PORTLAND, Maine (AP) — Republican U.S. Rep. Bruce Poliquin and three voters sued Tuesday over Maine’s new voting system, used for the first time in U.S. House and Senate elections.

A lawyer for Poliquin’s campaign asked the secretary of state to stop the tabulations to allow a judge to rule, but the secretary declined to stop the process.

Poliquin received the most first-place votes on Election Day and believes he should be declared the winner. But the ranked-choice system requires additional voting rounds because neither he nor Democrat Jared Golden won an outright majority.

The lawsuit, filed Tuesday in federal court, seeks a preliminary injunction. A separate letter was sent to the secretary of state seeking a suspension of tabulations.

“We are continuing to process ballots to complete the tabulation of votes and will continue to do so,” said Kristen Schulze Muszynski, spokeswoman for Secretary of State Matthew Dunlap. “If we receive a court order to halt the process we will review it with our legal advisers.”

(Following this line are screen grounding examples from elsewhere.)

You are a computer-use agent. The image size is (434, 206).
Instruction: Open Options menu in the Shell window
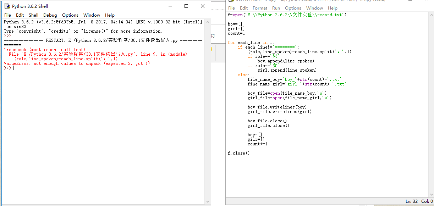tap(70, 15)
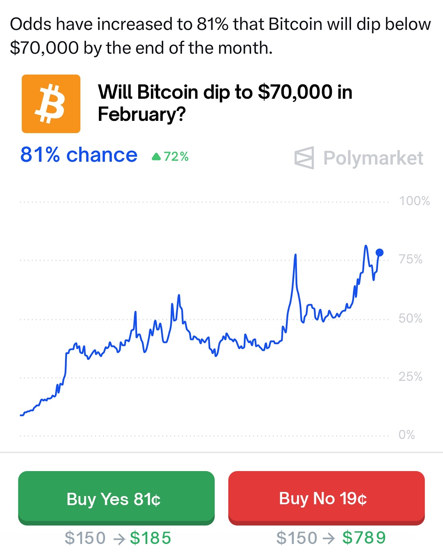Click the 100% axis label

414,201
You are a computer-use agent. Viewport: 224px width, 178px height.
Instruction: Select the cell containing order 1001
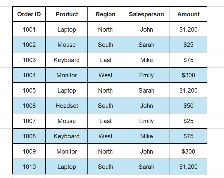[29, 30]
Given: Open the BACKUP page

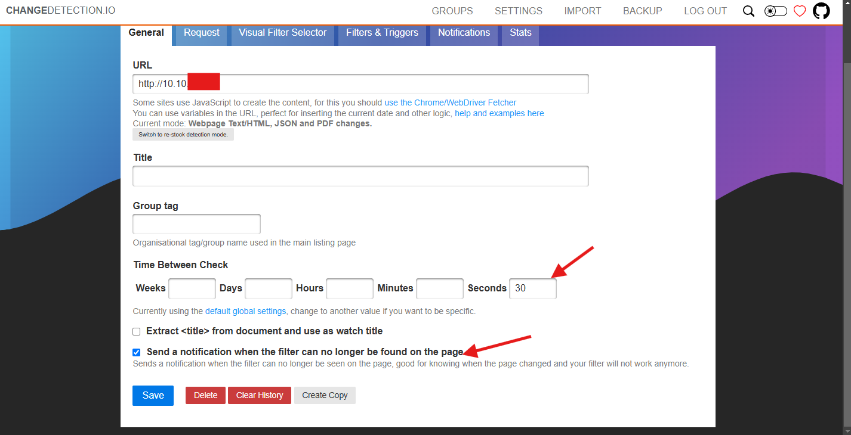Looking at the screenshot, I should click(x=642, y=11).
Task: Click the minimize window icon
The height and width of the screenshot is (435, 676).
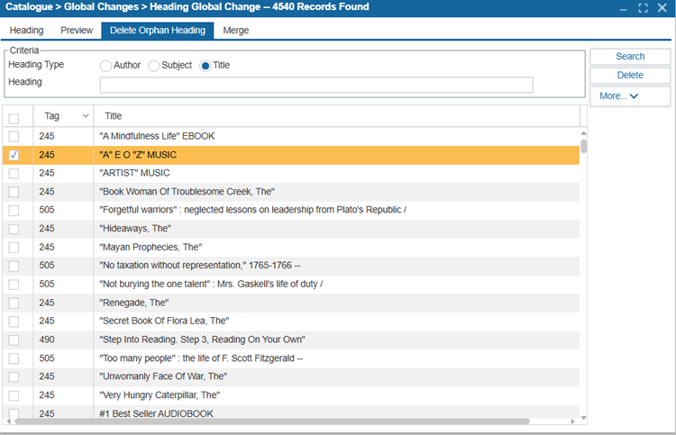Action: coord(623,9)
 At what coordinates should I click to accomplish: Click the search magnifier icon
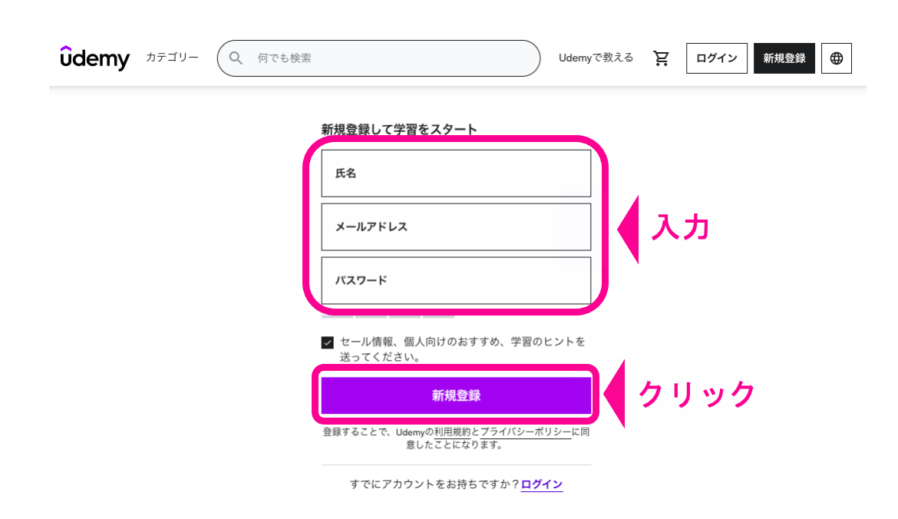235,58
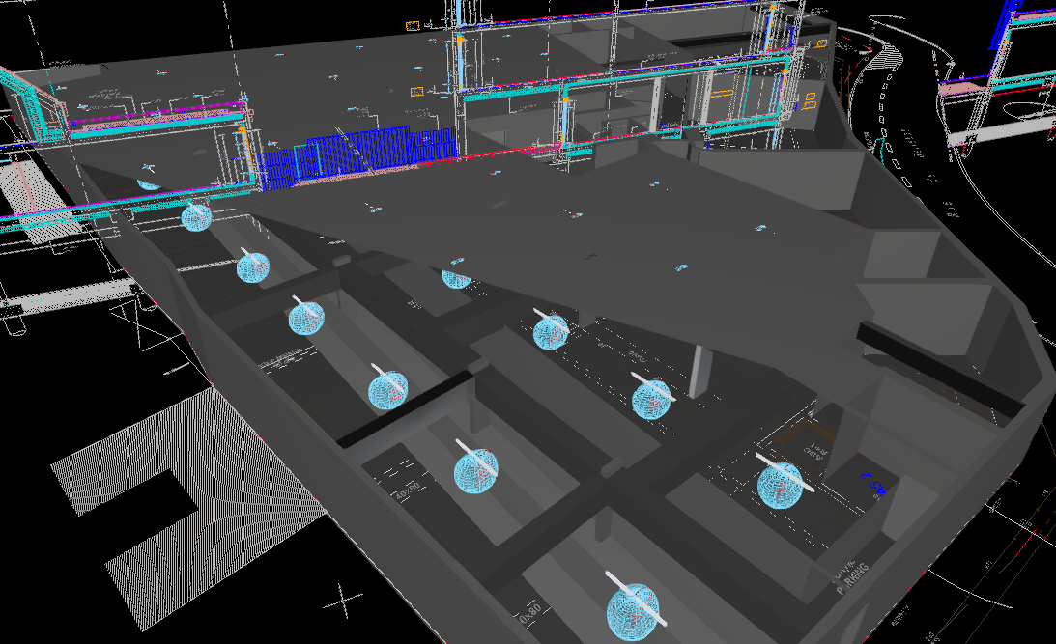Pick the sphere next to the light column
This screenshot has width=1056, height=644.
pyautogui.click(x=651, y=399)
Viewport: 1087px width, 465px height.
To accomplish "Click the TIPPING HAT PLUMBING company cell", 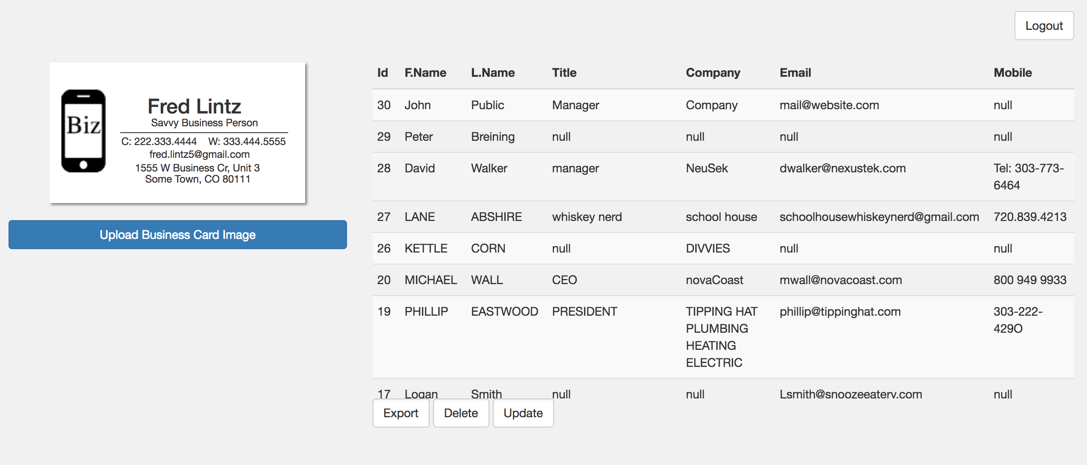I will (x=722, y=337).
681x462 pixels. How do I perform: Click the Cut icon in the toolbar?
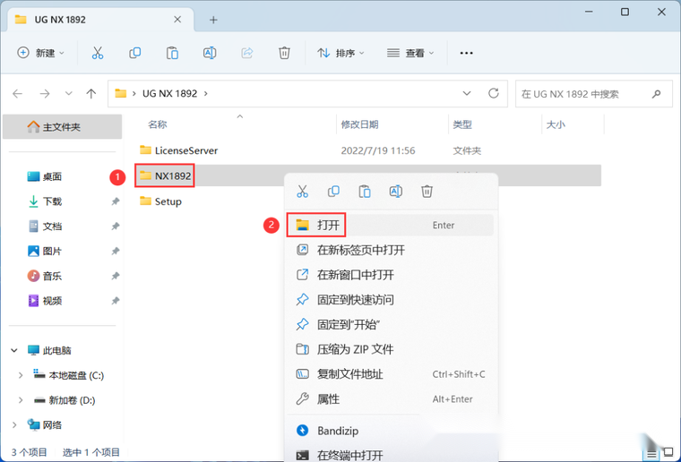(x=97, y=53)
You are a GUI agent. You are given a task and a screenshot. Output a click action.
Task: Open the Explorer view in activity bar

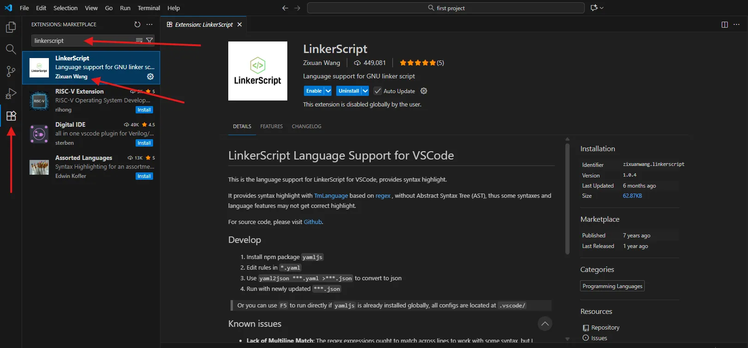click(11, 28)
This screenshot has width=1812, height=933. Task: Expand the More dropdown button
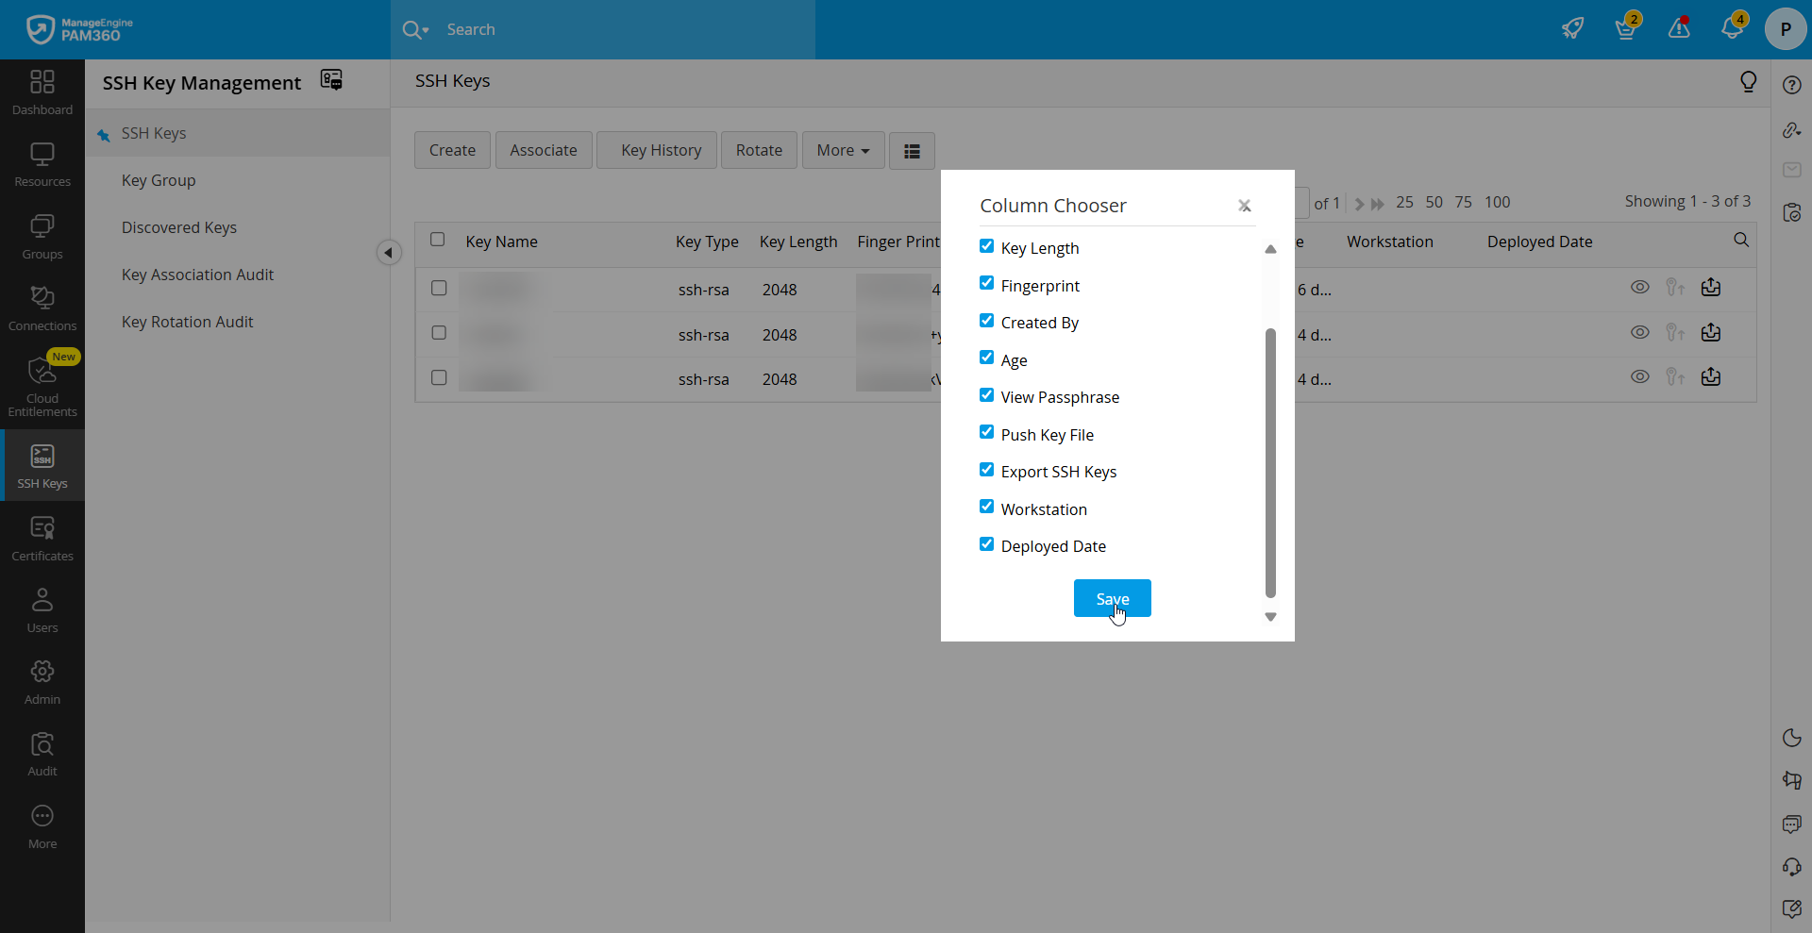[x=843, y=151]
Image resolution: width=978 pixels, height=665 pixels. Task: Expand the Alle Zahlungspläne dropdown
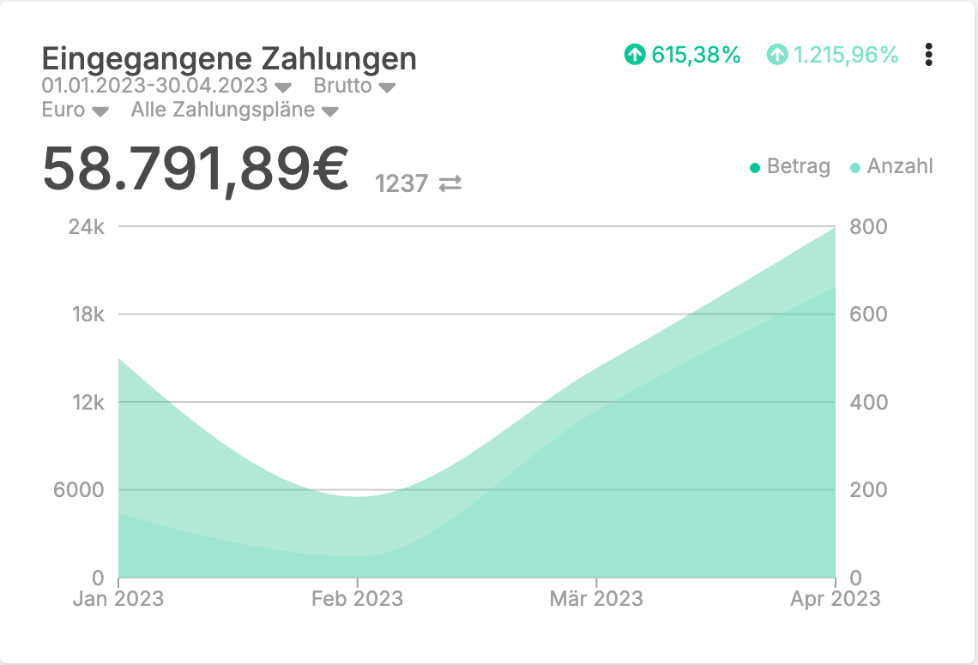click(x=234, y=111)
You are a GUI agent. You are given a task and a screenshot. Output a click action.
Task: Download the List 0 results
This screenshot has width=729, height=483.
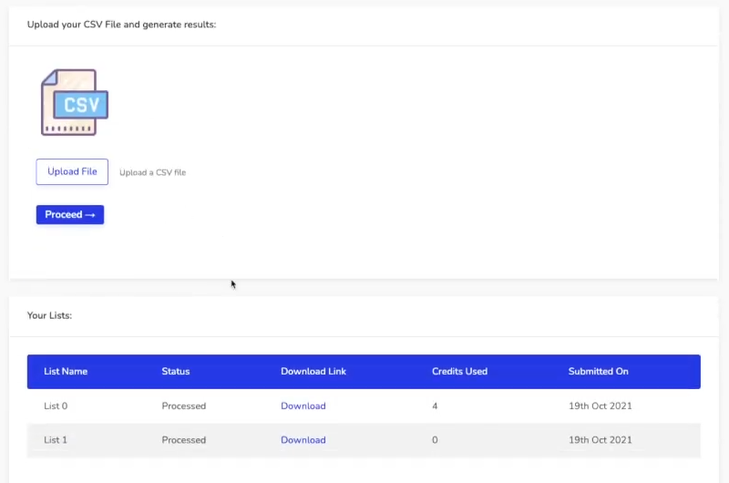(x=303, y=406)
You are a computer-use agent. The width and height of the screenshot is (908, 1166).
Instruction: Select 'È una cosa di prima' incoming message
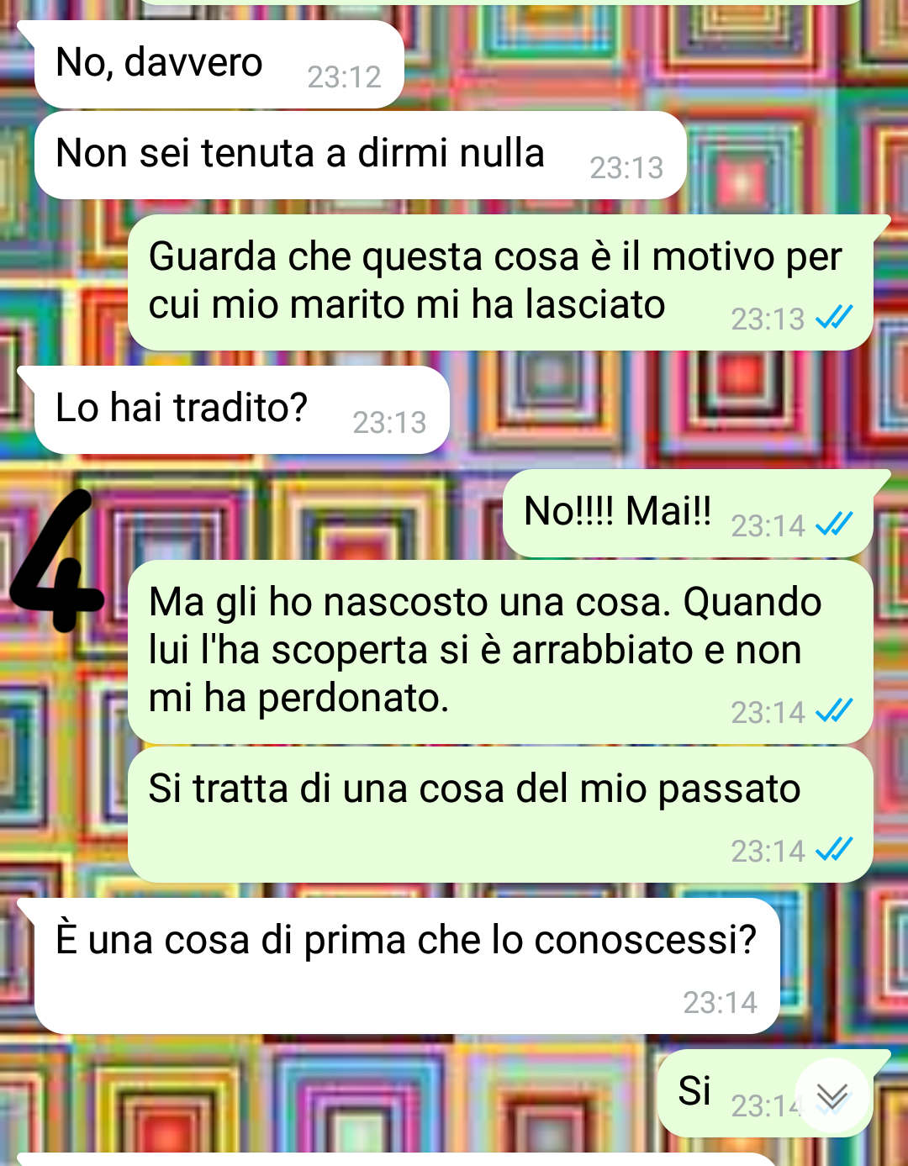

The ranked-choice voting system approved by referendum in 2016 lets voters rank candidates from first to last on the ballot. It provides for eliminations of last-place candidates and reallocations of votes to ensure that the winner gets a majority.

The lawsuit says the “foundation of our ‘democratic process’ is the right of all qualified voters to cast their votes effectively.” It suggests that the ranked voting system “denies Plaintiffs the opportunity to cast their votes effectively.”

Supporters say the system already has cleared legal challenges.

Several courts, including the 9th U.S. Circuit Court of Appeals in San Francisco, have upheld the constitutionality of ranked-choice voting, supporters said.

The first round of voting on Election Day ended with Poliquin and Golden both collecting 46 percent of the vote, with Poliquin maintaining a slim edge of about 2,000 votes.

Under the system, two independents in the four-way race who together collected about 8 percent of the vote will be eliminated, and their supporters’ second-choice votes will be reallocated.

For now, the voting system is used only in federal races and in statewide primary elections in Maine. It cannot be used in the governor’s race or legislative races because of concerns it runs afoul of the Maine Constitution.

Democratic Gov.-elect Janet Mills has vowed to seek to amend the constitution so the system can be used in all elections.